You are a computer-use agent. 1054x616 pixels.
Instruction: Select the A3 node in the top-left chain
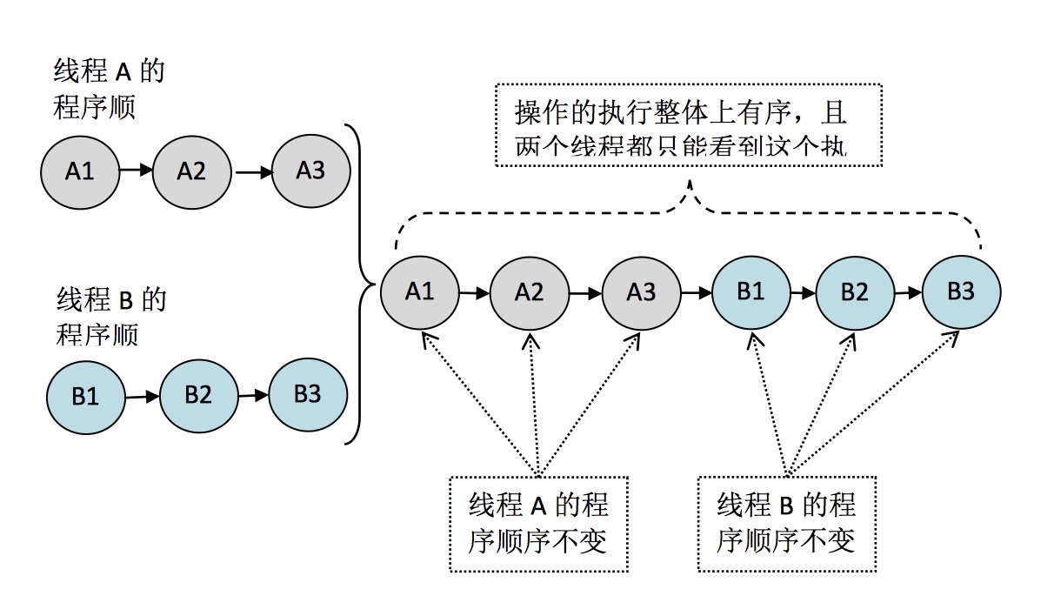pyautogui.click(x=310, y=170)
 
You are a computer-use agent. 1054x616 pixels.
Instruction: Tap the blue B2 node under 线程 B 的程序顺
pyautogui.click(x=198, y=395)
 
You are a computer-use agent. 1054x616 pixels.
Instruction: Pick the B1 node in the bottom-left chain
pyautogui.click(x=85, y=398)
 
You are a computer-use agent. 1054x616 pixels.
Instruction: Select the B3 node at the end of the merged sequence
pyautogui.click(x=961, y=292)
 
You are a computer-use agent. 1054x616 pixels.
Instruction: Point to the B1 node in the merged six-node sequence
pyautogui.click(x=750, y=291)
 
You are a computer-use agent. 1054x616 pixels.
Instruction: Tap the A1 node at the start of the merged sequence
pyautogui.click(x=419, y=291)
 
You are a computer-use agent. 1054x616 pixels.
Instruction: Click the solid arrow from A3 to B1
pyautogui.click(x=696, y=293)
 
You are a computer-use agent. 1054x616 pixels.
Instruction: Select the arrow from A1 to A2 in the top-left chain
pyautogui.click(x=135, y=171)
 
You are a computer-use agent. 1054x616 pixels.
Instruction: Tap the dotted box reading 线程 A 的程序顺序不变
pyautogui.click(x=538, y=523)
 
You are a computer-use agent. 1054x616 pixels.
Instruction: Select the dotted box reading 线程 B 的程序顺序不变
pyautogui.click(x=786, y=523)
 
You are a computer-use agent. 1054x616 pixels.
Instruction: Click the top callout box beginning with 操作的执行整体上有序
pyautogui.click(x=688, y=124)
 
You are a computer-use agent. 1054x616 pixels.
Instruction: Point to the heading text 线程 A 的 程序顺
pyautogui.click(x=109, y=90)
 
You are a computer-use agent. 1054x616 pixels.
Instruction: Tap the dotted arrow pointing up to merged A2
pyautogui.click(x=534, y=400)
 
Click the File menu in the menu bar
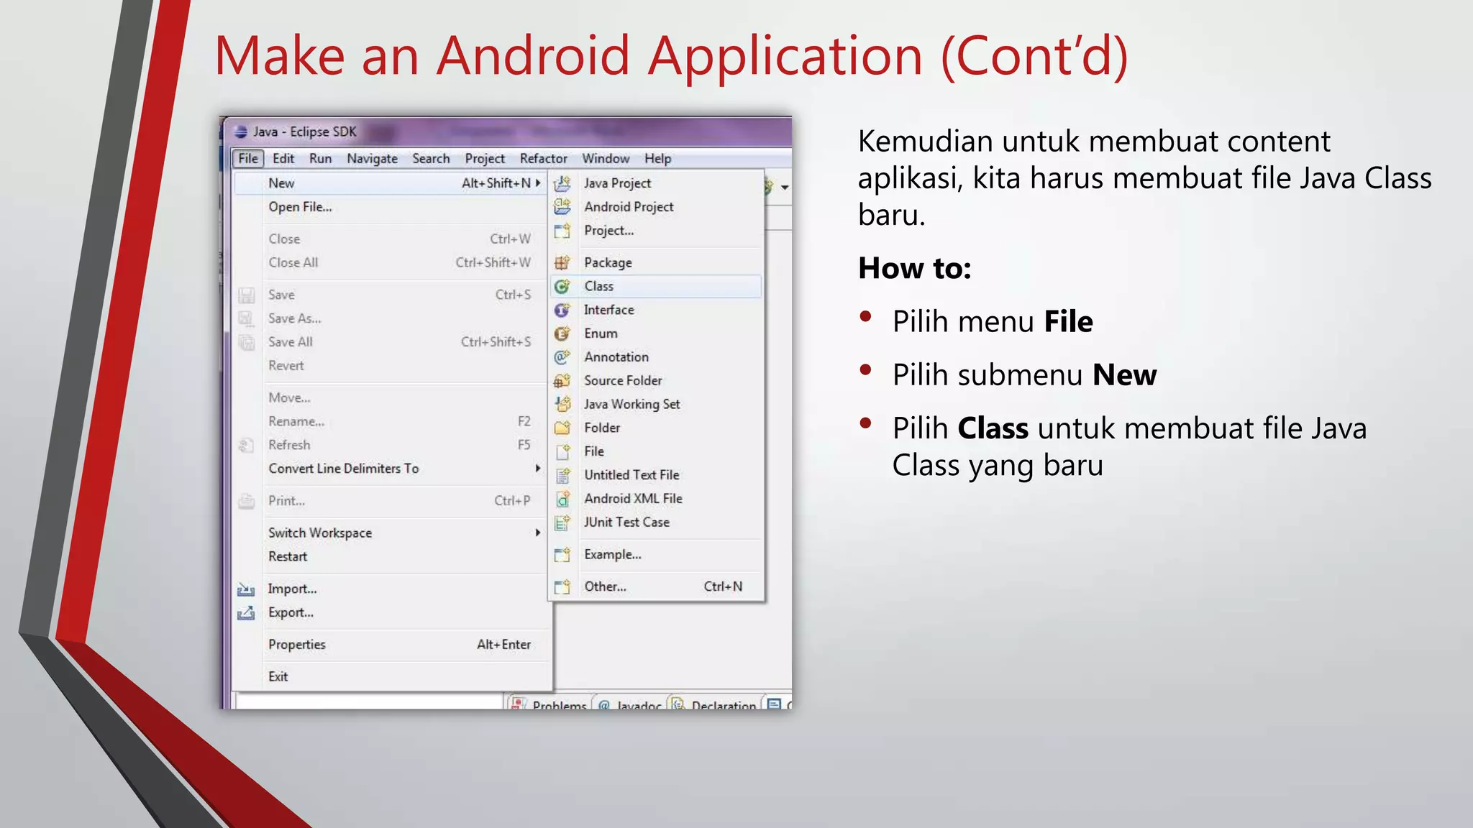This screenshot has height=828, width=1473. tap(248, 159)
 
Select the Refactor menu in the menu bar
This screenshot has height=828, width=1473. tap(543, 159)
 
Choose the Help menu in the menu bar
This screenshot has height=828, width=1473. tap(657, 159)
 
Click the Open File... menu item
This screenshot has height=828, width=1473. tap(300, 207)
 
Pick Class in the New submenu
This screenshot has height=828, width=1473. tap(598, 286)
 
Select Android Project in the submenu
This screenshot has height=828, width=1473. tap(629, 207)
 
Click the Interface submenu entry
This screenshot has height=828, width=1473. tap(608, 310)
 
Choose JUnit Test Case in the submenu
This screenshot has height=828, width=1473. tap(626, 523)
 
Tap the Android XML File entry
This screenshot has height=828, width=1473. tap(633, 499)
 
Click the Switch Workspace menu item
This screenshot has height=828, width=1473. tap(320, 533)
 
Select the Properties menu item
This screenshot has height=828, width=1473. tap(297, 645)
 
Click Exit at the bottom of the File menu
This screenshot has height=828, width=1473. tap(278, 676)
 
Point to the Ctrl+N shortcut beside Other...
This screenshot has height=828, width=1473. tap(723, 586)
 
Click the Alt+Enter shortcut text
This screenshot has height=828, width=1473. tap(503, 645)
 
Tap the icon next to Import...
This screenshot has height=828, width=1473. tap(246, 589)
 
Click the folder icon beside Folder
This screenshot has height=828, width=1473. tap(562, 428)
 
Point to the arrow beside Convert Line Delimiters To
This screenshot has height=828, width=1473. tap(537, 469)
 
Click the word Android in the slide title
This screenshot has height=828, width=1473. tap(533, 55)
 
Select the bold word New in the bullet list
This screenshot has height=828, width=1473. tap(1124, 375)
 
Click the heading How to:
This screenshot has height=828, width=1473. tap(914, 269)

*****

Your goal
Copy all of the material above word for word, but leave out the pictures.

Solution for this problem
You are a computer-use agent. 1054x616 pixels.
Instruction: Select the A3 node in the top-left chain
pyautogui.click(x=310, y=170)
 
You are a computer-use agent. 1054x616 pixels.
Instruction: Tap the blue B2 node under 线程 B 的程序顺
pyautogui.click(x=198, y=395)
 
You are a computer-use agent. 1054x616 pixels.
Instruction: Pick the B1 node in the bottom-left chain
pyautogui.click(x=85, y=398)
 
You are a computer-use agent. 1054x616 pixels.
Instruction: Select the B3 node at the end of the merged sequence
pyautogui.click(x=961, y=292)
 
You are a computer-use agent. 1054x616 pixels.
Instruction: Point to the B1 node in the merged six-node sequence
pyautogui.click(x=750, y=291)
 
You are a computer-use agent. 1054x616 pixels.
Instruction: Tap the A1 node at the start of the merged sequence
pyautogui.click(x=419, y=291)
 
You are a computer-use agent. 1054x616 pixels.
Instruction: Click the solid arrow from A3 to B1
pyautogui.click(x=696, y=293)
 
You are a computer-use agent. 1054x616 pixels.
Instruction: Select the arrow from A1 to A2 in the top-left chain
pyautogui.click(x=135, y=171)
 
You are a computer-use agent. 1054x616 pixels.
Instruction: Tap the dotted box reading 线程 A 的程序顺序不变
pyautogui.click(x=538, y=523)
 
You are a computer-use agent. 1054x616 pixels.
Instruction: Select the dotted box reading 线程 B 的程序顺序不变
pyautogui.click(x=786, y=523)
 
You are a computer-use agent. 1054x616 pixels.
Instruction: Click the top callout box beginning with 操作的执行整体上有序
pyautogui.click(x=688, y=124)
 
You are a computer-use agent. 1054x616 pixels.
Instruction: Point to the heading text 线程 A 的 程序顺
pyautogui.click(x=109, y=90)
 
You are a computer-use agent. 1054x616 pixels.
Instruction: Tap the dotted arrow pointing up to merged A2
pyautogui.click(x=534, y=400)
 
Click the File menu in the menu bar
This screenshot has height=828, width=1473. tap(248, 159)
 
Select the Refactor menu in the menu bar
This screenshot has height=828, width=1473. tap(543, 159)
 
Choose the Help menu in the menu bar
This screenshot has height=828, width=1473. tap(657, 159)
 
Click the Open File... menu item
This screenshot has height=828, width=1473. tap(300, 207)
 
Pick Class in the New submenu
This screenshot has height=828, width=1473. tap(598, 286)
 
Select Android Project in the submenu
This screenshot has height=828, width=1473. tap(629, 207)
 
Click the Interface submenu entry
This screenshot has height=828, width=1473. tap(608, 310)
 
Choose JUnit Test Case in the submenu
This screenshot has height=828, width=1473. tap(626, 523)
 
Tap the Android XML File entry
This screenshot has height=828, width=1473. tap(633, 499)
 
Click the Switch Workspace menu item
This screenshot has height=828, width=1473. tap(320, 533)
 
Select the Properties menu item
This screenshot has height=828, width=1473. tap(297, 645)
 
Click Exit at the bottom of the File menu
This screenshot has height=828, width=1473. tap(278, 676)
 
Point to the Ctrl+N shortcut beside Other...
This screenshot has height=828, width=1473. tap(723, 586)
 
Click the Alt+Enter shortcut text
This screenshot has height=828, width=1473. tap(503, 645)
 
Tap the icon next to Import...
This screenshot has height=828, width=1473. tap(246, 589)
 
Click the folder icon beside Folder
This screenshot has height=828, width=1473. tap(562, 428)
 
Point to the arrow beside Convert Line Delimiters To
This screenshot has height=828, width=1473. tap(537, 469)
 
Click the word Android in the slide title
This screenshot has height=828, width=1473. tap(533, 55)
 
Select the bold word New in the bullet list
This screenshot has height=828, width=1473. tap(1124, 375)
 
Click the heading How to:
This screenshot has height=828, width=1473. tap(914, 269)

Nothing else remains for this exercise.